Femminismo autentico è quello che si propone di emancipare la donna in quanto donna ma anche di liberarla assieme all’uomo di tutti i pregiudizi e i comportamenti interpersonali e sociali erronei. E’ questo femminismo, vero e legittimo, che, assolta la sua funzione di rottura con i canoni della tradizione maschilista, non ha più bisogno di chiamarsi femminismo. Questa parola suona ancora più grottesca sulla bocca di un uomo, che può sembrare un transfuga innaturale nel mondo dell’altro sesso. Se emancipare la donna vuol dire riconoscerla pari all’uomo nella fruizione dei diritti naturali, liberare l’una e l’altro significa bonificare la sintesi dialettica dei due sessi da cui anche deriva la buona salute della società. E’ proprio in ottemperanza al principio “a ciascuno il suo” che non si può non attribuire alla donna non come individuo ma certo come categoria un valore che la pone, se non al di sopra della categoria uomo, senz’altro al centro della specie umana. Mi riferisco alla maternità, la cui funzione va ben oltre la procreazione della prole.

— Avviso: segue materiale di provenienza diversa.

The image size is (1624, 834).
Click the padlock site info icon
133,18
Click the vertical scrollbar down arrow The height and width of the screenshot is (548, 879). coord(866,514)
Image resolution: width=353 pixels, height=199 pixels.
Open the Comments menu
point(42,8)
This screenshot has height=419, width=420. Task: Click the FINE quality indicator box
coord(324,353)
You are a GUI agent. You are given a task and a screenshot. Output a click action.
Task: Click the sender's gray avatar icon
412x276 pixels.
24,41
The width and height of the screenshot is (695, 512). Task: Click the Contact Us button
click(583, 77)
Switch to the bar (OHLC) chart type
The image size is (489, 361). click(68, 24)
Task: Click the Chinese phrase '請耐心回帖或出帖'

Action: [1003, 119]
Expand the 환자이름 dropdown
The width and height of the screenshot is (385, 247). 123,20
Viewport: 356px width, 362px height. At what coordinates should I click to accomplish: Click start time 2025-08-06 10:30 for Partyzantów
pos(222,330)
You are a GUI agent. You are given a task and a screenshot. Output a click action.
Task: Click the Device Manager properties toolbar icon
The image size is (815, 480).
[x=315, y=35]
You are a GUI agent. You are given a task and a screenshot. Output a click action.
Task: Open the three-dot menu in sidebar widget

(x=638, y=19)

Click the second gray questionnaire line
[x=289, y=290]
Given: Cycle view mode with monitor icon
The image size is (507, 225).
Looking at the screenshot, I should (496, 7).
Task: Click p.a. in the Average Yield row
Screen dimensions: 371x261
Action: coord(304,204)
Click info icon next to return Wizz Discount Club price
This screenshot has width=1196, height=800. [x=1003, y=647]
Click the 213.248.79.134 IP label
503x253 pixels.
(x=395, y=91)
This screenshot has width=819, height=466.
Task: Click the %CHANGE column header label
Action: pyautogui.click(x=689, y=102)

La maternità risponde alla seconda costante biologica di qualunque essere vivente. Ogni neonato, maschio o femmina, chiede insieme latte e affetto (coccole), nutrimento per il corpo e “rassicuranza affettiva” per lo spirito (psiche). Accanto ad una maternità ginecologica nel senso strettamente tecnico della parola c’è una “maternità affettiva”, che può e deve essere sviluppata anche dal maschio sotto forma di “paternità affettiva” e che è tanto necessaria all’economia esistenziale dell’individuo, del genere umano e della storia quanto lo spirito d’intraprendenza, di ricerca e di autonomia.
Si ripresenta qui, in tutta la sua possanza, la dualità dialettica dell’essere e del divenire. Il matriarcato non è meno erroneo, ai fini dell’evoluzione, del patriarcato, oggi imperante anche sotto le sembianze di certo femminismo di contrapposizione e di rivalsa, che tende all’autodistruzione. Mentre una società può sopravvivere se sufficientemente dotata di “mutualità affettiva”, se dedita all’accumulo di potere e di ricchezza, sia pure nel tentativo inconscio di compensare frustrazioni esistenziali (“avere in mancanza di essere”!), non basta a sé stessa.
Maschilismo e femminismo diventano due parole ambigue anche quando il secondo voglia essere un correttivo del primo, comunque socialmente lesivo, se è vero che si risolve nella celebrazione della forza fine a sé stessa. Ciò che caratterizza la civiltà di questo capitalismo senile esasperato è per l’appunto un eccesso di agonismo di tipo maschilista, a cui purtroppo si vanno confacendo anche non poche donne, che pretendono di essere “femministe”mentre sono soltanto “femmine in caricatura maschile”!
Se vogliamo indicare con un nuovo “ismo” il senso di un movimento di pensiero, che possa interessare maschi e femmine, uomini e donne, per la convergenza degli attributi biologici dei due poli in un centro equidistante,
la parola giusta potrebbe essere “maternalismo” con riferimento alla “genitorialità affettiva”. Il maternalista sa che ogni frustrazione affettiva viene restituita in termini di distruttività sociale in un circolo vizioso senza fine. Le vere femministe dovrebbero smettere di imitare il ”maschio tradizionale”, diventare – loro – modelli da imitare per uomini e donne travolte dalla voragine di una civiltà per soli concorrenti senza princìpi morali e senza sensi di colpa.